Por otra parte, en este análisis de la precariedad de recursos se tomaran datos


duros entregados por la OCDE, (Organización para la Cooperación y Desarrollo
Económico) que demuestran que Chile invierte en salud solo el 7% del PIB, un
tercio de lo que invierten los demás países de la OCDE. El último informe
entregado por esta organización aseguró que Chile se encuentra muy por debajo
de la media en cuanto al número de enfermeras por habitantes, llegando solo al
1,9 de profesionales por cada 1.000 habitantes, mientras que el promedio de la
OCDE es de 8,8 enfermeras por cada 1.000 habitantes.

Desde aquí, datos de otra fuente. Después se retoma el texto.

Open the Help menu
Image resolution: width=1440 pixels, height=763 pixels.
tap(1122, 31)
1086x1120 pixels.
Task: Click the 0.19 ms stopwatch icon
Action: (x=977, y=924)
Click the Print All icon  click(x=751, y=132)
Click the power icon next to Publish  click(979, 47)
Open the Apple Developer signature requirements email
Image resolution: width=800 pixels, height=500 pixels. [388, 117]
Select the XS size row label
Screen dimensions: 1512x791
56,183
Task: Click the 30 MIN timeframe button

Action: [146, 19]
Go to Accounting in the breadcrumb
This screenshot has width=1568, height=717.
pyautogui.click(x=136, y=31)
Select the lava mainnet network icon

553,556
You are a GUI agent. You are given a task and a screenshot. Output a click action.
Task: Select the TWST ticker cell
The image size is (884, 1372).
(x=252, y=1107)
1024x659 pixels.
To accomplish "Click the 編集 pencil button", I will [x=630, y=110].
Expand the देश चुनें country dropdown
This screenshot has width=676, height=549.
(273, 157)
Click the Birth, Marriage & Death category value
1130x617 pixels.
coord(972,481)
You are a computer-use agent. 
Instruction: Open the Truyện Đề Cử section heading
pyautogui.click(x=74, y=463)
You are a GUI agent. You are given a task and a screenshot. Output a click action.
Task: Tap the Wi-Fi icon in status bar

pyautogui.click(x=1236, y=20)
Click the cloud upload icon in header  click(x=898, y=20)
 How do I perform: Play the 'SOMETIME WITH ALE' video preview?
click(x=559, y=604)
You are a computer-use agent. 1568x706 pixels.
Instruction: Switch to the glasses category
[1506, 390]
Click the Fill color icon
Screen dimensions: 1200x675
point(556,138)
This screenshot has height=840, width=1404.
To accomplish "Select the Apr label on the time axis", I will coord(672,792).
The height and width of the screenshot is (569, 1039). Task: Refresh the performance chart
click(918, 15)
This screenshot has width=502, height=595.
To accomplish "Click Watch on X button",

No obstante, existe otra barrera que impide al personal de salud entregar un


servicio integral a los usuarios, y esto lo revelan los informes del Banco Mundial y
la encuesta Casen, los Datos del Banco Mundial indican que Chile tiene un índice
de pobreza del 11,7% y según la encuesta CASEN (2015 – 2016) se mantiene un
alto índice de la pobreza multidimensional, siendo aun de un 19,1%, por lo tanto
son las enfermeras las encargadas de sortear situaciones que escapan de su
control con creatividad y liderazgo, frente a situaciones de pobreza que puedan
afectar a muchos de sus pacientes, con un entorno precario y con la imposibilidad
de cubrir sus necesidades más básicas.

Finalmente, ante estas mencionadas barreras que se encuentran dentro del


servicio de salud pública de Chile, se puede concluir que el profesional de
enfermería ha de mantener una actitud crítica y reflexiva frente a la realidad
socioeconómica del paciente y sus derechos, superando las carencias de este y
del sistema con profesionalismo y mucha, mucha vocación.